The appendix is a long narrow, blind ended tube that is also called the vermiform appendix because it has a worm like appearance (vermiform means worm-like in Latin).  Its overall diameter is between 3-6mms when empty and its length ranges from 2-10cms, but can be up to 20cms.   In the human appendix, the submucosa does contain lymphoid tissue and therefore the appendix is assumed to have a minor function within the immune system, though it has no role in digestion.  It has a very narrow lumen and if this lumen becomes blocked from fecal material or due to lymphoid hyperplasia in the wall, secondary obstruction, dilatation, ischemia and infection results in the clinical entity of appendicitis.  Weakening of the wall can be complicated by rupture with consequences of abscess formation or generalized peritonitis. The position of the appendix is variable and it can sometimes be very difficult to identify by CT, particularly when the normal appendix is not surrounded by fat and is instead surrounded by other loops of small and large bowel, or when the cecum itself is in an abnormal position.  When the appendix is not obvious on initial perusal it is worthwhile using the more easily identified ileocecal valve with its fat laden lips as a guide, and then looking posteromedially and inferiorly for the appendix which usually lies within 2.5cms. of the ileocecal valve. If the tenia coli were easy to see on CTscan,  finding the appendix in any situation would be a cinch since these longitudinal muscles all arise from around the appendix .   These muscles are difficult to see on the CTscan.
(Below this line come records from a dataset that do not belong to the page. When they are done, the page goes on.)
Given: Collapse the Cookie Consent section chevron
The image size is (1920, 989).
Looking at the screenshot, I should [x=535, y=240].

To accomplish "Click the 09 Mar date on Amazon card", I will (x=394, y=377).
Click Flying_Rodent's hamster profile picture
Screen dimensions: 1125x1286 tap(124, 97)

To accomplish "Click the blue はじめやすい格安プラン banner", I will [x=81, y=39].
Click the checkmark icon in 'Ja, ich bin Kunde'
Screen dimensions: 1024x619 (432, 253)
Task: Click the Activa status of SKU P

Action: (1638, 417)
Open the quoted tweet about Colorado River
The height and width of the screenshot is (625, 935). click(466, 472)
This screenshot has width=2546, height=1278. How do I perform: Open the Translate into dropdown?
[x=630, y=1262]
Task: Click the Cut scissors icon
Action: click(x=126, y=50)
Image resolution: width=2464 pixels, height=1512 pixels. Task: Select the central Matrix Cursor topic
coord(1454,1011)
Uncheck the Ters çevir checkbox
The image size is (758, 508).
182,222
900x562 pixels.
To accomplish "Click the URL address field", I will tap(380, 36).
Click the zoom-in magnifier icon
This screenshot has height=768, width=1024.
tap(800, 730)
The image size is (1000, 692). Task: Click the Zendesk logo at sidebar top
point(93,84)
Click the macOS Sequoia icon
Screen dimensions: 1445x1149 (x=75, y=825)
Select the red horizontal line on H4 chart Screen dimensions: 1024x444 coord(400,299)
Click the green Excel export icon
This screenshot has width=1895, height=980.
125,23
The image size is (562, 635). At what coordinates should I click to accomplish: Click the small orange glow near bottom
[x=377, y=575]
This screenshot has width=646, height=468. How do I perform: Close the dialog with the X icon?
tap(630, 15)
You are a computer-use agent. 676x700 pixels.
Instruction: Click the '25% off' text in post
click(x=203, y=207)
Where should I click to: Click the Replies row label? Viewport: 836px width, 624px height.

Normal appendix and ileocecal valve.
This CT image shows the relative positioning of the contrast filled terminal ileum with its fat filled ileocecal valve , (anteriorly)  and origin of the elongated air filled appendix (not seen in entirety – posteriorly).  The medial positioning of the ileum and posteromedial positioning of the origin of the appendix is characteristic but subject to variation.

Courtesy Ashley Davidoff MD



Once the origin is identified, the body and tip of the appendix may end up posteriorly in a retrocecal position and can be superiorly directed in this position to the right, posterior or to the left of the cecum.  On the other hand it may course inferiorly where it can also end up inferolaterally directly inferiorly or inferomedially. Occasionally it also found anteriorly.   The appendix is retrocecal or retrocolic in about 65% of patients, pelvic in 30%, and inferior in about 4% and rarely anterior. (1%).  The appendix is supplied by the appendicular artery, which is a branch of the anterior cecal artery which arises from the ileocolic artery.  The appendicular artery can be found posterior to the terminal ileum where it finds its way into the mesoappendix before entering the substance of the appendix.


Normal Appendix
This image reflects a large vermiform appendix filled from a single contrast barium enema.  Its inferomedial origin is characteristic while the body and tip have an unpredictable course as seen in this image.

Courtesy Ashley Davidoff MD




Retrocecal appendix
This transverse image from a virtual colonoscopy is a beautiful demonstration of an air filled worm like, retrocecal appendix.

Courtesy Ashley Davidoff MD



Each wall of the appendix can measure up to 3mms so that the total thickness (diameter) of the empty appendix should not be more than 6mms.  If the wall cannot be separated from the contents then a diameter of up to 10mms is acceptable, (Benjaminov), though in practice even when the appendix does not reach these proportions the sense of the fluid filled distended appendix based on its shape and findings such as periappendiceal changes, and mucosal enhancement help clinch the diagnosis.


Applied Anatomy

Acute appendicitis
This 50year old female presented with acute RLQ pain.  The ultrasound demonstrates a wall that is 5mm thick and an overall luminal size of 16.4mms. Shadowing from luminal contents originated from an appendicolith. Additional findings of probe tenderness and non compressibility made the diagnosis pathognomonic for acute appendicitis.

Courtesy Ashley Davidoff MD



CT scanning is highly sensitive and specific for the entity of appendicitis.  Periappendiceal stranding is the most specific sign occurring in 100% of patients with the disease, while thickening of greater than 6mms is also sensitive (93%) and specific  (100%) (Rao).  The finding of appendicoliths on the other hand does not necessarily imply acute appendicitis, but is often associated with the acute condition.    A stone stuck in the distal right ureter can sometimes masquerade as an appendicolith. ( Lane )




The classical findings of appendicitis are characterized by an appendix that is distended with fluid measuring greater than 6mm, (red overlay) enhancing mucosa, mass effect by periappendiceal edema on the cecum (green), and induration of the mesoappendix.(yellow)

Courtesy Ashley Davidoff MD

44763 44763 b01


In humans the appendix is a vestigial structure, while in obligate herbivores the appendix is large, allowing it to participate in the fermentation process of cellulose.